One of the hosts of the The Big Little Podcast episode about communication tells a story about a man he used to chat with who had a diaper fetish but, due to growing up in the 40s and 50s kept it as secret as possible. He revealed it to his wife only once they were in their 60s and the kids were all out of the house only for her to reveal her own stash of the exact same fetish items.
In The Nostalgia Chick's review of Sleepy Hollow, she plays the scene where Katrina sees the weird marks on Ichabod's hands and just smiles at him. The Chick jokes that this must be the first time she found someone who fits her weirdly specific fetish.

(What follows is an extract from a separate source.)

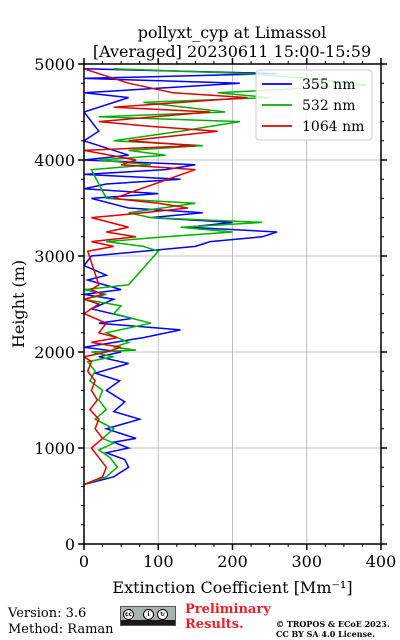 This screenshot has height=640, width=400. Describe the element at coordinates (328, 106) in the screenshot. I see `legend-label: 532 nm` at that location.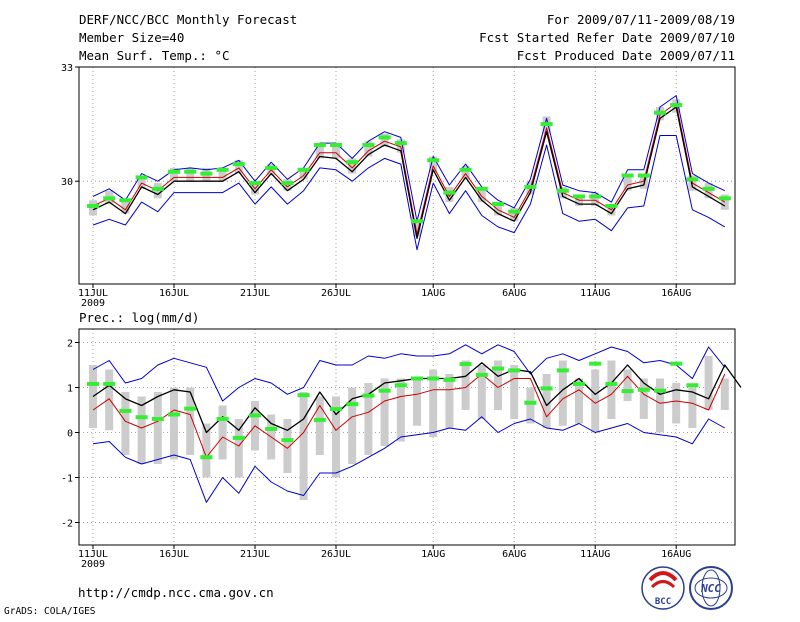 The image size is (800, 622). What do you see at coordinates (93, 304) in the screenshot?
I see `temp-xtick-sublabel: 2009` at bounding box center [93, 304].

Collar 6 - The entire city is apparently into BDSM.
Make that the world. Recent strips show that the divergent history of this world was an ancient (as in, Roman or earlier) discovery of Atlantis, and how they had perfected a lifestyle/society/government that combined BDSM with spirituality in such a way that it lead to world peace and sexual-lifestyle-based Ki Attacks. Yes, seriously. The few areas of the world that didn't ascribe to this are referred to as "Puritan."
Asian Reporter Tricia Takanawa: Tom, I'm standing in the bedroom of Judy and Glen Isaacs. 10 years married and still in love. What's their secret? Judy has an inoperable brain tumor the size of my fist, and that just happens to be Glen's fetish.